Três anos após as manifestações de 2013, restam processos, inquéritos não concluídos e a dor pela morte de dois jovens

Para Neide Maria Caetano de Oliveira, mãe de um dos jovens mortos, nada mudou desde então. "Adiantou fazer manifestação, ir para a rua? O que mudou foi a minha vida".

Junia Oliveira

Neide Maria Caetano de oliveira, mãe de Douglas Henrique de Oliveira Souza, que morreu ao cair do viaduto em BH durante as manifestações de 2013 - Foto: Alexandre Guszanche/EM/D.A PRESS

Os sorrisos e afagos do filho querido se tornaram lembranças. No coração de mãe, um vazio imenso nunca mais será preenchido. O futuro não aconteceu e do passado ficará a eterna interrogação. Talvez pulso firme teria impedido Douglas Henrique de Oliveira Souza, de 21 anos, de sair de casa naquela quarta-feira, 26 de junho, quando sua vida foi interrompida de forma trágica. Ele foi um dos dois jovens que morreram depois de cair do viaduto José Alencar, na Pampulha, em Belo Horizonte, durante as manifestações de 2013. Para a doméstica Neide Maria Caetano de Oliveira, de 46, passados quase três anos, restou a ferida para sempre aberta e nenhuma das mudanças pelas quais o filho saiu para lutar. Para a Justiça, o movimento resultou em pelo menos três processos envolvendo os chamados “black blocs”, grupo acusado de atos de vandalismo naquela época.
____________________
▶ **O QUE FAZER**
1. Responda com base na reportagem sobre as manifestações de 2013:
(a) Segundo Neide Maria Caetano de Oliveira, o que mudou desde então?
(b) Quantos anos tinha Douglas Henrique de Oliveira Souza?
(c) De qual viaduto os dois jovens caíram?
2. Escreva a continuação da reportagem sobre as manifestações de 2013, começando depois da última frase.

▶ **MATERIAL FORNECIDO**
____________________
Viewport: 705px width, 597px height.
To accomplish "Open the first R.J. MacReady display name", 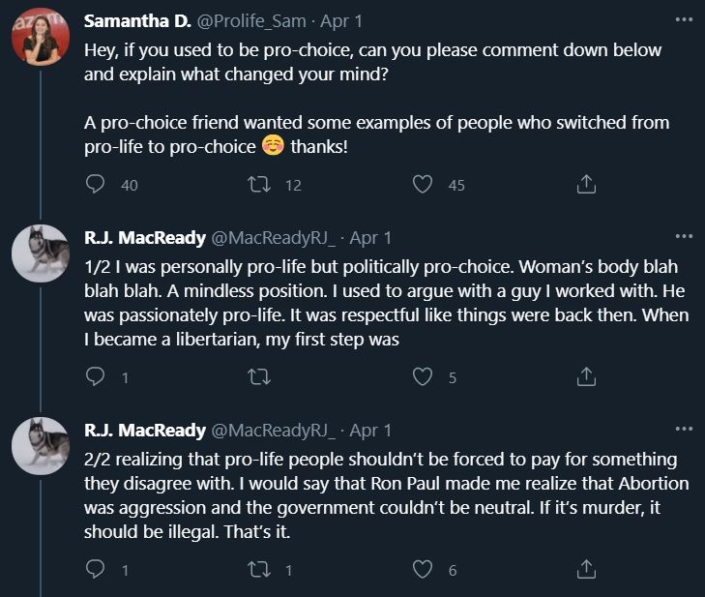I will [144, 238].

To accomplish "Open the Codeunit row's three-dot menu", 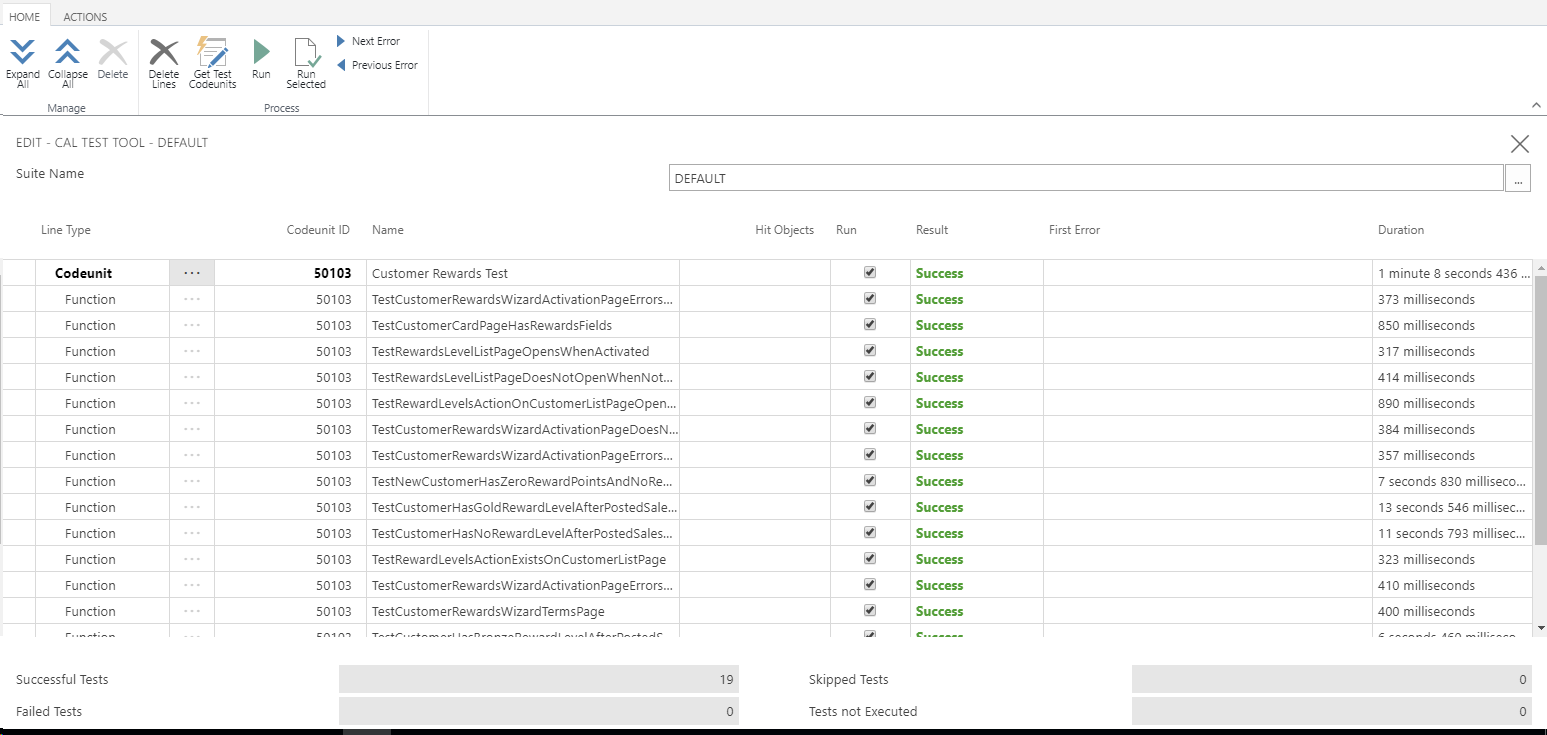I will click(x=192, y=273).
____________________
▶ **RESPOSTAS POR NÚMERO**
1.
(a) A vida dela.
(b) 21 anos.
(c) Do viaduto José Alencar, na Pampulha, em Belo Horizonte.

2.
Neide não entrou com qualquer processo contra o poder público nem pensa em fazê-lo. Do inquérito policial tampouco tem notícia.
O que não quer é apenas deixar o filho cair no esquecimento. “Não vai adiantar, não vai trazer meu filho de volta. Não quero isso para mim. Quando minha ferida começa a cicatrizar, vou cutucar de novo?”, questiona. “A situação do Brasil não muda. A única coisa que muda são nossas vidas perdendo os filhos. A tendência é só piorar. Mudou alguma coisa? Adiantou fazer manifestação, ir para a rua? O que mudou foi a minha vida. Fiquei sem o sorriso, sem o abraço dele. Minha sensação é de que tudo foi em vão”, diz.

Ela se lembra dos últimos momentos com Douglas, quando pediu para ele não ir à manifestação. Menino trabalhador – acordava às 5h para pegar serviço às 6h e entregava um quarto do salário de R$ 800 à mãe para ajudar em casa – não tinha vícios nem se envolvia com nada ilícito. Sem ligação com movimentos sociais ou partidos políticos, foi com alguns colegas para a rua protestar contra a situação do país por acreditar que aquilo era o certo e necessário. “Se eu pedisse com mais energia para ele não ir, porque eu não queria, ele não iria.
Por vários dias me cobrei por não ter sido mais enérgica”, recorda-se. Mãe também de duas filhas e avó de uma neta, Neide se agarra à família, que sofre junto com ela, para continuar em frente.

A cena do filho caindo no viaduto a persegue até hoje. “Quando eu vi aquilo, falei: ‘Senhor, seja feita a sua vontade. Me dê forças, Pai.’ E continuo contando com a força do Pai”, relata. Douglas morreu horas depois, no Hospital de Pronto-Socorro João XXIII, na Região Hospitalar da capital. Acordar de madrugada com o rosto do filho é comum para Neide. Acender a luz e vê-lo, sereno, olhando para ela, também: “Ninguém separa esse elo e esse amor. Meu filho e os colegas não eram pessoas de bagunça. Foram por um ideal mesmo. Infelizmente, eu falava naquela época e repito agora: não tem jeito, não tem para onde caminhar.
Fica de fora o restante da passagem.